Your objective:
In the records below, find the line containing "Click the Anonymous user avatar icon" and the line containing "This screenshot has width=238, height=157."; please repeat exactly the lines from one to the other, both included, and nothing more.

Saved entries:
☆ ☆ ☆

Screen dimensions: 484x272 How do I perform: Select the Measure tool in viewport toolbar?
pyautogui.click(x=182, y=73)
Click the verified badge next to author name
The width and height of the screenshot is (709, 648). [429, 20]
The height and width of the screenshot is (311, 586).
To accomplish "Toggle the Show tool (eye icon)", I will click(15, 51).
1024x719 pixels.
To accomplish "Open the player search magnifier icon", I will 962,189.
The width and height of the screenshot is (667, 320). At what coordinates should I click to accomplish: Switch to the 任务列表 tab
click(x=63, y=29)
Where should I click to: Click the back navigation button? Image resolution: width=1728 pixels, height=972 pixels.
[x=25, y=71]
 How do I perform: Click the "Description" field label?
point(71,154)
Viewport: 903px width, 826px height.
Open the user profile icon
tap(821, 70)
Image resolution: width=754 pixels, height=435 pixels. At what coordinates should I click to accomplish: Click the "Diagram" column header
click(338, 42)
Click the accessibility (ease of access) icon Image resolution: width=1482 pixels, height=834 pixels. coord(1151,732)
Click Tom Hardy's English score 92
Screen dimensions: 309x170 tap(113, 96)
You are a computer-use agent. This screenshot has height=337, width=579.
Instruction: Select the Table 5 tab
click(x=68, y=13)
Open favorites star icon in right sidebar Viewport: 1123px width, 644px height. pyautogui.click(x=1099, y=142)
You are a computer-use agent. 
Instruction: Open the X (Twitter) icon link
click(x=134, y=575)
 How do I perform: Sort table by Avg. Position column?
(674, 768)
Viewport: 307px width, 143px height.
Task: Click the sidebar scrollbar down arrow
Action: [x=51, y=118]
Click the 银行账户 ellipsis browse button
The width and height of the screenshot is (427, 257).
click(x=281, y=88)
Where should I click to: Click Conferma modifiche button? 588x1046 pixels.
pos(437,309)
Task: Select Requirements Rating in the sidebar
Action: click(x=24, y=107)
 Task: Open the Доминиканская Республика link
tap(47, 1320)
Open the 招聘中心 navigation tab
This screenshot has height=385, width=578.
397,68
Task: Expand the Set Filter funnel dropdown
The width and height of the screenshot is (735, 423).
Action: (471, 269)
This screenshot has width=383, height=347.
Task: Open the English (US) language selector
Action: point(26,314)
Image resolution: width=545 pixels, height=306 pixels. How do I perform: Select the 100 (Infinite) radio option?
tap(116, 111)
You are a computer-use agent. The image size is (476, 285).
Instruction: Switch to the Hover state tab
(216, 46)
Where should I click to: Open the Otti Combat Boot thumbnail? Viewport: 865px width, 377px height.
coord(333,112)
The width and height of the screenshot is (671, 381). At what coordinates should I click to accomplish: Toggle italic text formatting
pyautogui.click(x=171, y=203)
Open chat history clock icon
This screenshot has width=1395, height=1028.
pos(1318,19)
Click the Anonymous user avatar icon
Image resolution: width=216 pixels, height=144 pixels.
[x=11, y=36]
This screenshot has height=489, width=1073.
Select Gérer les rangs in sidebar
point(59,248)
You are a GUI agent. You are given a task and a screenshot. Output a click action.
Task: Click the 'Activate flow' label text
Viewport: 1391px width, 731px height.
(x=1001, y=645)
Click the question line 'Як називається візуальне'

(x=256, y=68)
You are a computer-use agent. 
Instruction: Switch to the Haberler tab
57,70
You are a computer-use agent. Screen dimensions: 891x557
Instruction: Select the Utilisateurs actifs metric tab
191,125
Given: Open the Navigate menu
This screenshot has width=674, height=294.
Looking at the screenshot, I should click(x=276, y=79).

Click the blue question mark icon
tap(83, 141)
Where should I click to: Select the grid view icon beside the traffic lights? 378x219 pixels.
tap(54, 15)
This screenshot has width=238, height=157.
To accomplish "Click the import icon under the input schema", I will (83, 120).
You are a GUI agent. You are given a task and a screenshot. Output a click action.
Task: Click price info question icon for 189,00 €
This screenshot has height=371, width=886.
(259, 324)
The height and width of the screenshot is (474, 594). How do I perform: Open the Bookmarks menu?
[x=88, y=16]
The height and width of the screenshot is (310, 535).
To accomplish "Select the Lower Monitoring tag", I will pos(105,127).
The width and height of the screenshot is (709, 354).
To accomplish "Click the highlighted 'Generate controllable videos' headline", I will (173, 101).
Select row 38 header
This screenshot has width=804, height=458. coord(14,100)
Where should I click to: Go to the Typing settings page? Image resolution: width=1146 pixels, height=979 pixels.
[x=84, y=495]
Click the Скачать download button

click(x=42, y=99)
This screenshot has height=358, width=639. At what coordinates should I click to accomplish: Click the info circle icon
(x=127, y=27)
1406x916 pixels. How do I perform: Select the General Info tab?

☆ ☆ ☆

Solution to this problem:
Click the Anonymous user avatar icon
Image resolution: width=216 pixels, height=144 pixels.
[x=11, y=36]
This screenshot has height=489, width=1073.
Select Gérer les rangs in sidebar
point(59,248)
You are a GUI agent. You are given a task and a screenshot. Output a click action.
Task: Click the 'Activate flow' label text
Viewport: 1391px width, 731px height.
(x=1001, y=645)
Click the question line 'Як називається візуальне'

(x=256, y=68)
You are a computer-use agent. 
Instruction: Switch to the Haberler tab
57,70
You are a computer-use agent. Screen dimensions: 891x557
Instruction: Select the Utilisateurs actifs metric tab
191,125
Given: Open the Navigate menu
This screenshot has width=674, height=294.
Looking at the screenshot, I should click(x=276, y=79).

Click the blue question mark icon
tap(83, 141)
Where should I click to: Select the grid view icon beside the traffic lights? 378x219 pixels.
tap(54, 15)
This screenshot has width=238, height=157.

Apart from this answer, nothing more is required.